North Korea Village Life
A land reform law enacted in 1946 confiscated the holdings of
big landowners and distributed them to poor farmers and tenants.
The consequences of this compulsory redistribution were as much
social as economic. Many rich farmers fled to the United Statesoccupied half of the peninsula south of the thirty-eighth
parallel.
Rural collectivization, carried out in three stages between
1945 and 1958, had profound implications for a society consisting
mainly of farmers living in small hamlets scattered throughout
the countryside. The new class of individual landholders--whose
holdings could not exceed five
chngbo (see Glossary) in
lowland areas, or twenty chngbo in mountainous ones--had
little time to enjoy their status as independent proprietors
because the state quickly initiated a process of
collectivization. In the initial stage, "permanent mutual aid
teams" were formed in which landholders managed their own land as
private property but pooled labor, draft animals, and
agricultural tools. This stage was followed by the stage of
"semisocialist cooperatives," in which land, still privately
held, was pooled. The cooperative purchased animals and tools out
of a common fund, and the distribution of the harvest depended on
the amount of land and labor contributed. The third and final
stage involved the establishment of "complete socialist
cooperatives" in which all land was turned over to collective
ownership and management. Cooperative members were paid solely on
the basis of labor contributed.
The 1959 edition of the North Korea Central Yearbook
reported that approximately 80 percent of all farmers had joined
socialist cooperatives by December 1956 and that by August 1958
all had joined. A land law passed in 1977 stipulated that all
land held by cooperatives would be transferred gradually to state
ownership or "ownership by the entire people."

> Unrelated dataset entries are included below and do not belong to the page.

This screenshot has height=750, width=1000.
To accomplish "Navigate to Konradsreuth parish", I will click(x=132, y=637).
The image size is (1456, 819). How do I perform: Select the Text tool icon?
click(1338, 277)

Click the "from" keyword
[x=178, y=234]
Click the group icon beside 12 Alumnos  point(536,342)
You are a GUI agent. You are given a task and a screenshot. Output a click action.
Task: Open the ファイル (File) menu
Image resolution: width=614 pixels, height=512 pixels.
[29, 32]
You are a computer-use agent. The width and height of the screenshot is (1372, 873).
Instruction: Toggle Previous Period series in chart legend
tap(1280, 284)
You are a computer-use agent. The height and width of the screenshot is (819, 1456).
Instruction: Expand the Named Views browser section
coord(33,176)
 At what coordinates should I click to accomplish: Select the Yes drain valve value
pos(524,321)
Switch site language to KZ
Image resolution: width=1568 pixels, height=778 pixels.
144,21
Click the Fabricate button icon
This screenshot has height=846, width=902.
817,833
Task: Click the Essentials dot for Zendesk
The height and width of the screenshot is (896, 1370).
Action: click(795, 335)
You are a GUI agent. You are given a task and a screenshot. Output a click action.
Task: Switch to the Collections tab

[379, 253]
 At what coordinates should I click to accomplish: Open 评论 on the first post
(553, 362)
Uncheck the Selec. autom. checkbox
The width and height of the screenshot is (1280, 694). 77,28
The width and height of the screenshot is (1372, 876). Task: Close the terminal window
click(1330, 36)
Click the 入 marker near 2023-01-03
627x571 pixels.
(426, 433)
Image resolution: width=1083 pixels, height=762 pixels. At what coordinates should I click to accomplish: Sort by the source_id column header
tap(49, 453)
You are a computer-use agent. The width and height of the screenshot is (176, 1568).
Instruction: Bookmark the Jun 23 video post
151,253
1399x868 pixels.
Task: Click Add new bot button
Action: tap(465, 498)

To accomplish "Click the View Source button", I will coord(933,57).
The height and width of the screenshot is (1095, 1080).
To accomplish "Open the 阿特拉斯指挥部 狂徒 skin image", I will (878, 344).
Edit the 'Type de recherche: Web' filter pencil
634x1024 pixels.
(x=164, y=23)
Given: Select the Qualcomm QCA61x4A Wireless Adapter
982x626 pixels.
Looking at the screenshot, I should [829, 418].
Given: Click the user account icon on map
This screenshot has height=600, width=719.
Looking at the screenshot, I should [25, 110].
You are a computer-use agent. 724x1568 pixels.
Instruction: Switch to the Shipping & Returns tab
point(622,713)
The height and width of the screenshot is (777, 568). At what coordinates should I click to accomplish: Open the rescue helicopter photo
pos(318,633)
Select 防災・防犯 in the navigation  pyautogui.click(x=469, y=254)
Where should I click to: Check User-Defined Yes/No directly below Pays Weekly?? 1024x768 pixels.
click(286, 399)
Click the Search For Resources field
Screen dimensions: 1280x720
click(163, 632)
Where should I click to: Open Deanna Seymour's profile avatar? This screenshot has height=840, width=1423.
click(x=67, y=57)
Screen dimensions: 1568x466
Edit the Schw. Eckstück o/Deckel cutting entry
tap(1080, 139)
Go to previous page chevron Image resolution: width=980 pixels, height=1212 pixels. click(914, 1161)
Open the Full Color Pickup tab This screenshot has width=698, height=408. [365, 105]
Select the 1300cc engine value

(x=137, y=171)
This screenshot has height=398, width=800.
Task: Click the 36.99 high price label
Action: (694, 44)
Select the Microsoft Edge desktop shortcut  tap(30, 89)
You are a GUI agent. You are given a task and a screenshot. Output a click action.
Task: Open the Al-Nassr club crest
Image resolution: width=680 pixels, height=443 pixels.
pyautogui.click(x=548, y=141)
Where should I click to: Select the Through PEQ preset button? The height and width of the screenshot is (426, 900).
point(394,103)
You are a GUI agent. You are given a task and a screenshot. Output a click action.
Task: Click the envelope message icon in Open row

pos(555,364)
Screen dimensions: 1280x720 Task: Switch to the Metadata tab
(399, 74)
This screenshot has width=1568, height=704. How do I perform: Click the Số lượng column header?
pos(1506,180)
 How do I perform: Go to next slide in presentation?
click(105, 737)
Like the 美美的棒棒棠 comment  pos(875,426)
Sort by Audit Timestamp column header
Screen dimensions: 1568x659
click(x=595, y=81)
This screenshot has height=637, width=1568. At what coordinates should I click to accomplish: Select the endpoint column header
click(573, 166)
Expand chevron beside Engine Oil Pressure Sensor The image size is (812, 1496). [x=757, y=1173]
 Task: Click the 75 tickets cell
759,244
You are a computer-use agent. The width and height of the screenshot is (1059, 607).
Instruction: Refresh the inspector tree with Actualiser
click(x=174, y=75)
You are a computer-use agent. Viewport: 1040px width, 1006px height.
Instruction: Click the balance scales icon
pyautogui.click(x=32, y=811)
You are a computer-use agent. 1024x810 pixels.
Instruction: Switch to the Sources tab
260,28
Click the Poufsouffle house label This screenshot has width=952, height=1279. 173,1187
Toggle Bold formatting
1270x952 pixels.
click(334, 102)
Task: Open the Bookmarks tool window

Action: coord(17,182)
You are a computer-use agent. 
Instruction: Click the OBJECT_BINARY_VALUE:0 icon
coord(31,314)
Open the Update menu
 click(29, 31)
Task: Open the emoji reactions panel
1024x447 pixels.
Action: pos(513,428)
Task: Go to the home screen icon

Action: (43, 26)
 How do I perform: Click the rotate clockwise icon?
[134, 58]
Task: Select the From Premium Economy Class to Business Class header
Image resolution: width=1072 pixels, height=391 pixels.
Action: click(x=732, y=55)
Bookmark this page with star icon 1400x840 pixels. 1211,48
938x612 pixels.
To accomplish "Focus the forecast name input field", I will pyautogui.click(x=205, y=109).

The state encouraged the merging of cooperatives so that they
would coincide with the ri, or ni (village). The
number of cooperatives with between 101 and 200 households
increased from 222 cooperatives in 1954 to 1,074 cooperatives in
1958. The number of cooperatives with between 201 and 300
households increased from twenty cooperatives in 1955 to 984
cooperatives in 1958.
The merging process had important implications for kinship
and family life: it broke down the isolation of the single hamlet
by making the socialist cooperative the basic local unit and thus
diluted p'a ties. The traditional kinship system and its
strict rules of exogamy worked best in the isolation of hamlets.
With the passing of the hamlets, the traditional kinship system
and its strict rules of exogamy were seriously undermined.